Nach langandauernder Inkubation mit H2O2 bleibt die Vitalität der TUR asPARP-Zellen allerdings langfristig auf einem signifikant höheren Plateau als die der anderen beiden Zelllinien. Bei längeren H2O2-Expositionen, bei denen ein Punkt erreicht wird, an dem die entstandenen Schäden an DNA, Proteinen und anderen Zellbestandteilen nicht mehr reparabel sind, scheint die Funktion von PARP-1 von Zellerhaltung zu Zelltod zu wechseln. Hier macht sich der Mangel an PARP-1 in den TUR asPARP-Zellen durch ein vermindertes Zellsterben bemerkbar, da der Zelle wegen des PARP-1-Mangels ein Mechanismus weniger zur Verfügung steht, der zur Apoptose führt. Dieser Zeitpunkt, an dem die PARP-1-Funktion von zellerhaltenden Mechanismen zur Veranlassung des Zelltods wechselt, fällt unter den gewählten Versuchsbedingungen in den Bereich um 50 min H2O2-Exposition.
Die in diesem Versuchsaufbau ebenfalls aufgefallenen Unterschiede in der Vitalität der TUR pTracer-Zellen zu den TUR-Zellen legen einen Effekt des Transfektionsvektors auf die Vitalität dieser Zellen unter oxidativem Stress nahe.
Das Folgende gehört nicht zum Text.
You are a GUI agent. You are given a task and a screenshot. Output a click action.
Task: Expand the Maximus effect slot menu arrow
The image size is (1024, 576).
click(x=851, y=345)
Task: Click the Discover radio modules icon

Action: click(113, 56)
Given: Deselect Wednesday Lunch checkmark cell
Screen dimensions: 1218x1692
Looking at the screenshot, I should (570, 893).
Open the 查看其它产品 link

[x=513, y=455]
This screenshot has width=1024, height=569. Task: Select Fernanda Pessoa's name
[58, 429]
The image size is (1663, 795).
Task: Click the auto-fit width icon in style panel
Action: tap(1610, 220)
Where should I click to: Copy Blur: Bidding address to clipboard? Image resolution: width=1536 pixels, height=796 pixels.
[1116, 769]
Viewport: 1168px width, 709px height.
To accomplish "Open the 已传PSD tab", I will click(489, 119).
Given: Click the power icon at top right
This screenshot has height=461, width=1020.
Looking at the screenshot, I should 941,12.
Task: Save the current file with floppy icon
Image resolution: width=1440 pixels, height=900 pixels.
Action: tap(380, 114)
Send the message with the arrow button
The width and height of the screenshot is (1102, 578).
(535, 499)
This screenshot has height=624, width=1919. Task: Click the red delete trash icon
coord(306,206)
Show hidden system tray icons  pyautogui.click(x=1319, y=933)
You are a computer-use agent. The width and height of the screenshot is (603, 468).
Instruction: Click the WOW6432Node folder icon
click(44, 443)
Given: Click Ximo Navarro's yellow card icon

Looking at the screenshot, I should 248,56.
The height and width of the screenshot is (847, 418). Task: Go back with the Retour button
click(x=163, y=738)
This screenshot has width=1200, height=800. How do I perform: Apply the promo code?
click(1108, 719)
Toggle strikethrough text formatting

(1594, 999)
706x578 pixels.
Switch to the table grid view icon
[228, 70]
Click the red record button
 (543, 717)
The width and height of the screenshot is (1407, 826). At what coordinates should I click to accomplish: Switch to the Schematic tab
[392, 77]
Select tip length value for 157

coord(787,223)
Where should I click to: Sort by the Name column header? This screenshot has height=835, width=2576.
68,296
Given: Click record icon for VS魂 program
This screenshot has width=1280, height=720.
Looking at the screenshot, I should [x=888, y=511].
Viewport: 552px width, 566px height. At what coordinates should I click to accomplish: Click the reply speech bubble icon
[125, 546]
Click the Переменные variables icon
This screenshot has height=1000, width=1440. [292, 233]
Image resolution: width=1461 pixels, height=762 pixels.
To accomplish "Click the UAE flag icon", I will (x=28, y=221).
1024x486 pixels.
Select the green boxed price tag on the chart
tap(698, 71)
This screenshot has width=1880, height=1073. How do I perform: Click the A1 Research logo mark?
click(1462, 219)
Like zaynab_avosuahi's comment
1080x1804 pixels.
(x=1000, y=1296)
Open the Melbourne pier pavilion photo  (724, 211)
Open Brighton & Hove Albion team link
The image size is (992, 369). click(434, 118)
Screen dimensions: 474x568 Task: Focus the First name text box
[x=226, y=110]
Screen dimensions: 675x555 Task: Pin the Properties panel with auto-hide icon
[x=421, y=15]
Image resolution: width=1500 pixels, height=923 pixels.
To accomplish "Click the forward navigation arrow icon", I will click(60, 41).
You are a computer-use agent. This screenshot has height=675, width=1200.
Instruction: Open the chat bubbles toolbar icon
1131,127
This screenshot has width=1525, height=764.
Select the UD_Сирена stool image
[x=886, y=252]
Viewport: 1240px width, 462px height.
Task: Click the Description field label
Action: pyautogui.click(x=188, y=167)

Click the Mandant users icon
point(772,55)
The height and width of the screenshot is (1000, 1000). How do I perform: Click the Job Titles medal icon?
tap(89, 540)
Ein Teil des Unterschieds im Vitalitätsverhalten der TUR asPARP-Zellen ließe sich damit erklären. Allerdings unterschieden sich die TUR asPARP-Zellen in ihrer Vitalität unter H2O2-Inkubation, wie bereits beschrieben, signifikant von den TUR pTracer-Zellen, was nur durch die reduzierte PARP-1-Aktivität in den TUR asPARP-Zellen erklärbar ist.
Bei der Zellzyklusphasen-Bestimmung von TUR-Zellen nach Inkubation mit H2O2 im FACS wird eine Veränderung in der Verteilung der Zellen auf die Zyklusphasen deutlich, die in dasselbe Zeitfenster fällt. Zu Beginn sind in der Zyklusphasenverteilung der Zellen kaum Unterschiede zur unbehandelten Kontrolle erkennbar. Dies deutet darauf hin, dass die vital gebliebenen Zellen nach wie vor den Zellzyklus durchlaufen, unter Berücksichtigung des Effekts, dass zu einem gewissen Teil auch nicht mehr vitale Zellen in die FACS-Zellzyklusanalyse miteingehen, sofern die Fragmentierung von Zelle, Zellkern und DNA nicht allzu weit fortgeschritten ist.
Im weiteren Verlauf der oxidativen Exposition beginnt die Sub-G1-Fraktion, die apoptotische Zellreste enthält, stark zuzunehmen, während die übrigen Phasen, insbesondere die G0/G1-Phase, abnehmen. Diese Veränderung stützt die oben beschriebene Annahme, dass in den TUR-Zellen mit hoher PARP-Expression nach längerer oxidativer Exposition ein Punkt erreicht wird, an dem das Ausmaß der Schädigung nicht mehr reparabel ist und die Zellen von Reparatur auf Apoptose umschalten.